This eulogy would’ve been best suited for a retirement gathering or a 70th birthday celebration. However, here lay the body of Anthony (ificent) Afuwape, a Professor of Ordinary Differential Equation and a father to many. Driving from Chicago to Indiana and listening through the hands free system, he sounded positive, strong, and courageous as ever and I was confident in my mind that we would definitely speak again. Unfortunately, I never knew that would be the last opportunity to speak to Prof Anthony Uyi Afuwape, my father.

It all started on a rainy day, around 6pm, I had just been posted to Obafemi Awolowo University and I was to report at the Department of Mathematics. On this day, being my first time on the campus and knowing no one, I headed for the Department not expecting to meet anyone. Behold, I met Professor Afuwape who was at that time the Head of Department of Mathematics. The rest is history.

The last time we spent time together, we were on Skype (That's a Nigerian professor who was always ready to learn. He embraced emerging technologies, things that his generation struggled with, he would even sometimes enlighten the our generation).

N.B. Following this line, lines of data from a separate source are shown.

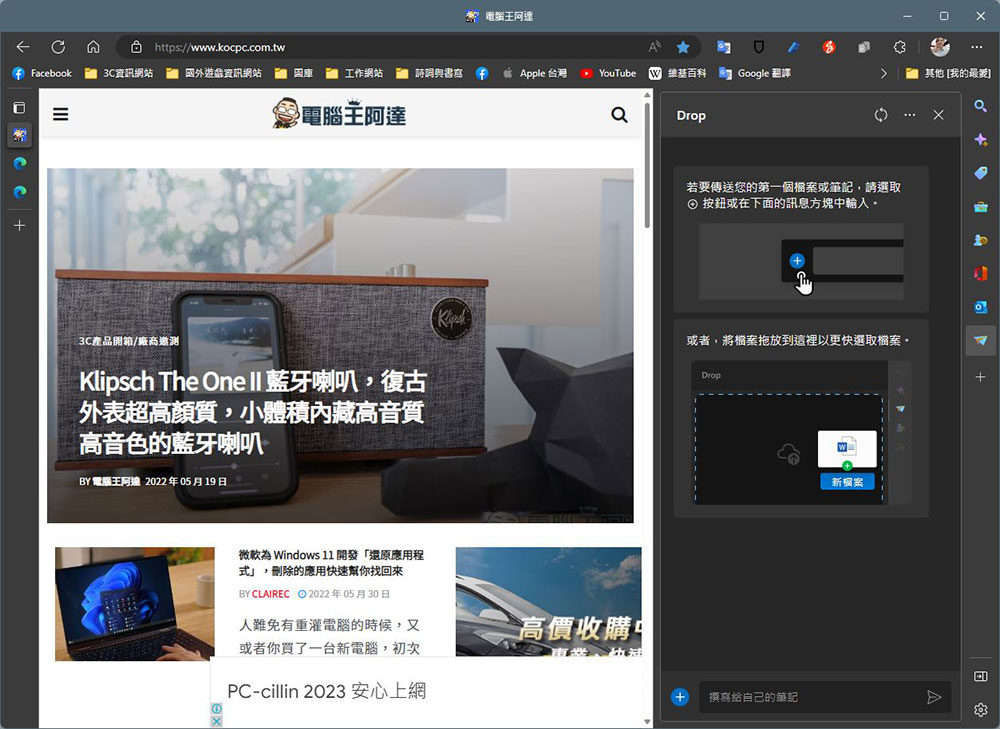Toggle the vertical tabs pane button
Viewport: 1000px width, 729px height.
19,107
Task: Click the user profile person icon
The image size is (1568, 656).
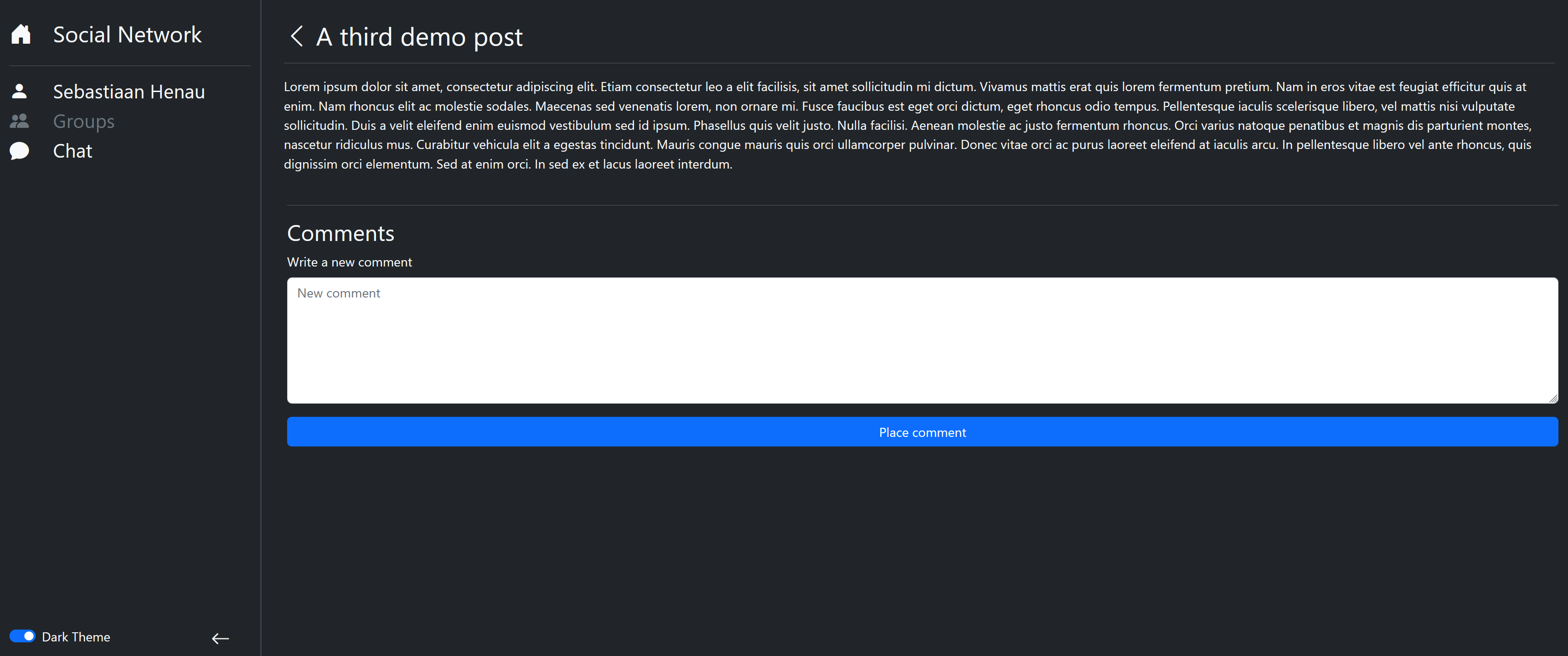Action: (x=20, y=91)
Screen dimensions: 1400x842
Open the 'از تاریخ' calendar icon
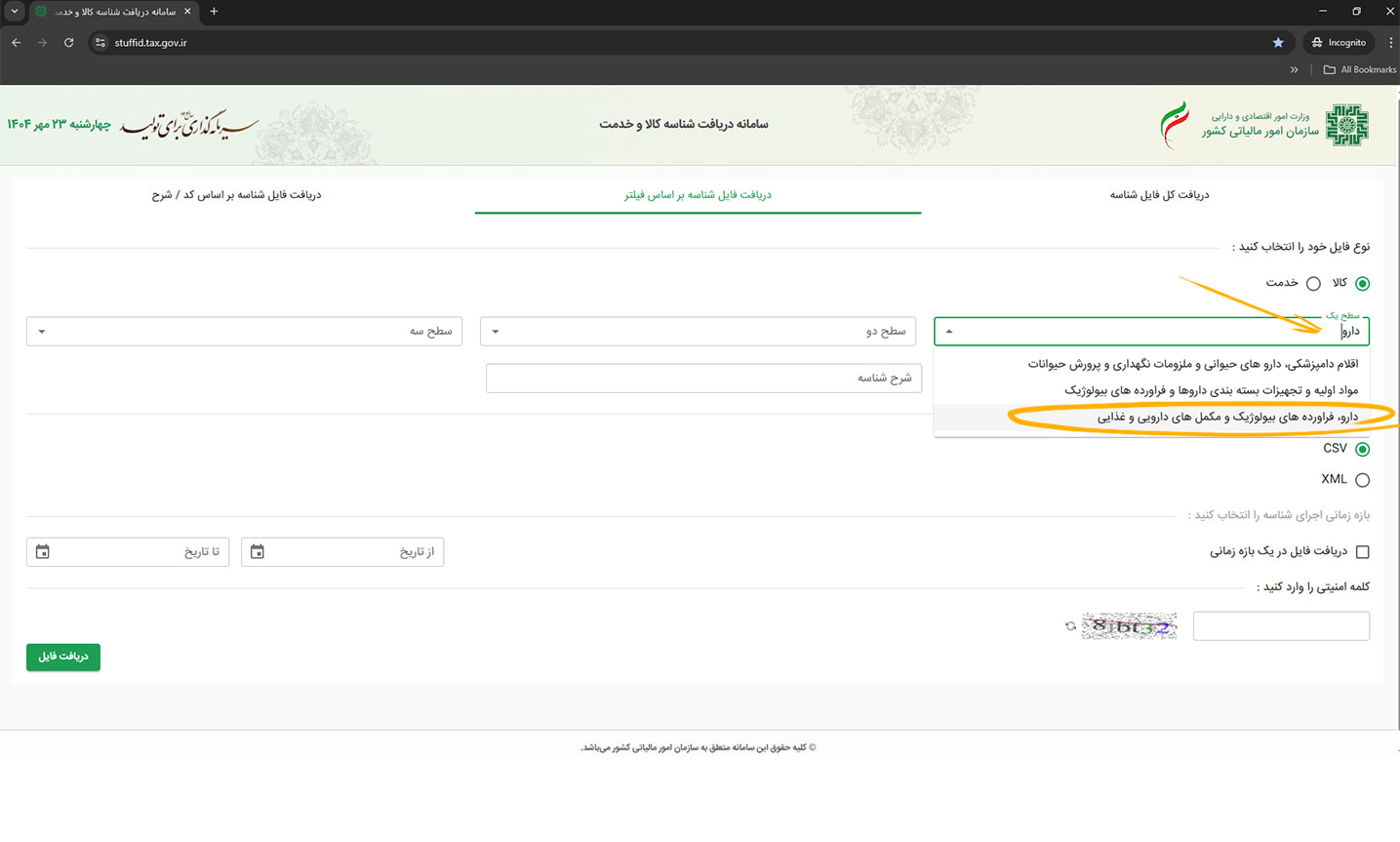[x=258, y=552]
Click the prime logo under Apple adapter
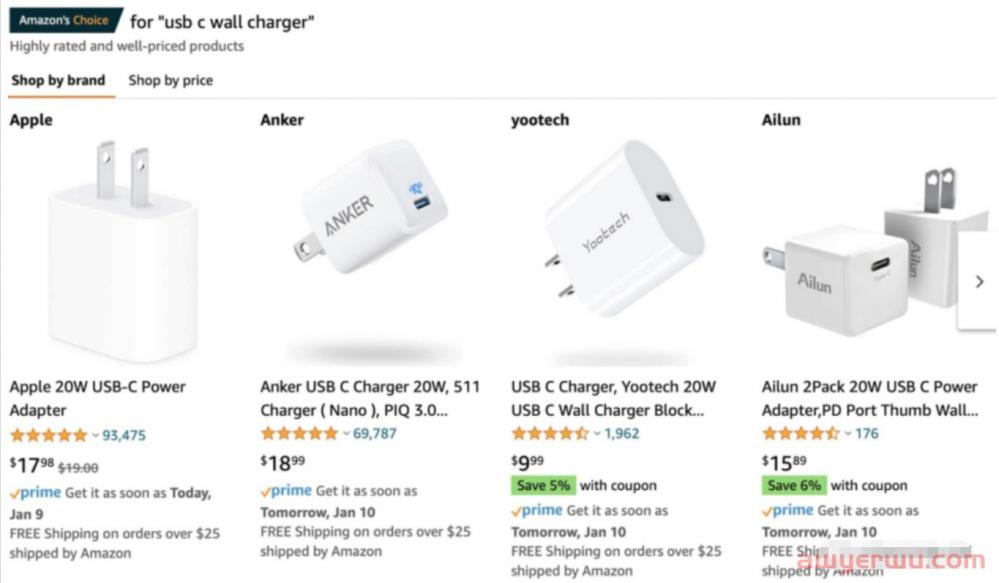 [x=36, y=493]
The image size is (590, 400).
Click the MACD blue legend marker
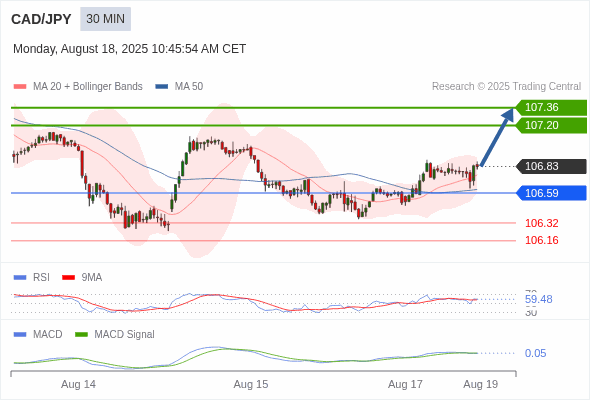[x=20, y=335]
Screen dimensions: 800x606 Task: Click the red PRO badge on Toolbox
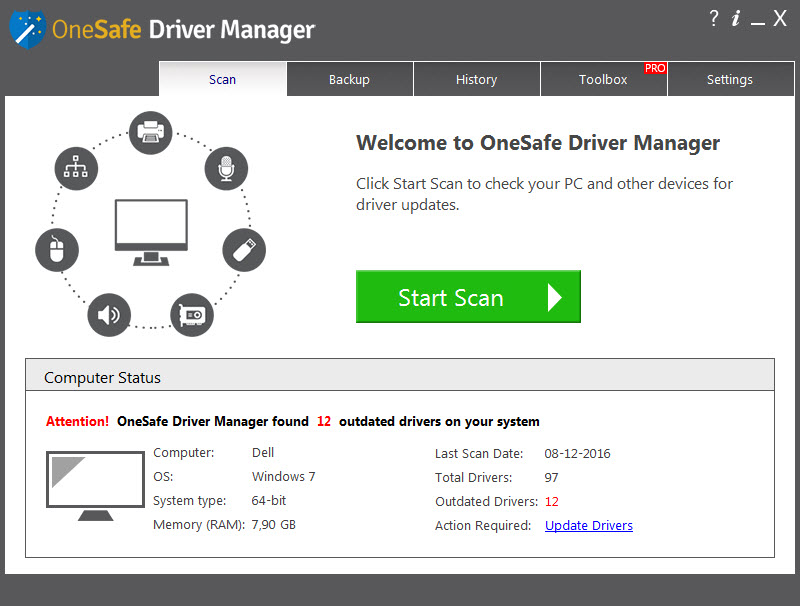[655, 68]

We spoke at length, I was in my home office, in Belgium. I had shown him my office on video and he saw the enormous books in my collection. He was so proud that he said "I still feel you are not well acknowledged because you've chosen not to become a Professor". He knew how far and wide I collaborate with top universities in the world. He acknowledges and celebrates excellence. He would also criticize when you are under performing. That was the man, Uyi Afuwape. By the way, despite my achievements I'm still a "stupid fellow" because if you think you've achieved something, he still challenges you that you shouldn't feel complacent.

We ended the long conversation by asking if I was truly happy, which I answered positively. He then started asking about his grandchildren, my kids. He asked about what plans I have for them, how they are doing in school. Even telling me how we should make sure they eat healthy and stay healthy and give them the opportunities we never had.

Meeting Prof Afuwape was one of the best things to have happened to me. He “adopted” me as son and we became almost inseparable. Sharing many moments together; moments of fun, Fabu (jokes), crazy travels, but also facing challenges. He was always the man to go to for all that life threw onto my plate. As we grew closer, I had learnt how similar our humble backgrounds have been.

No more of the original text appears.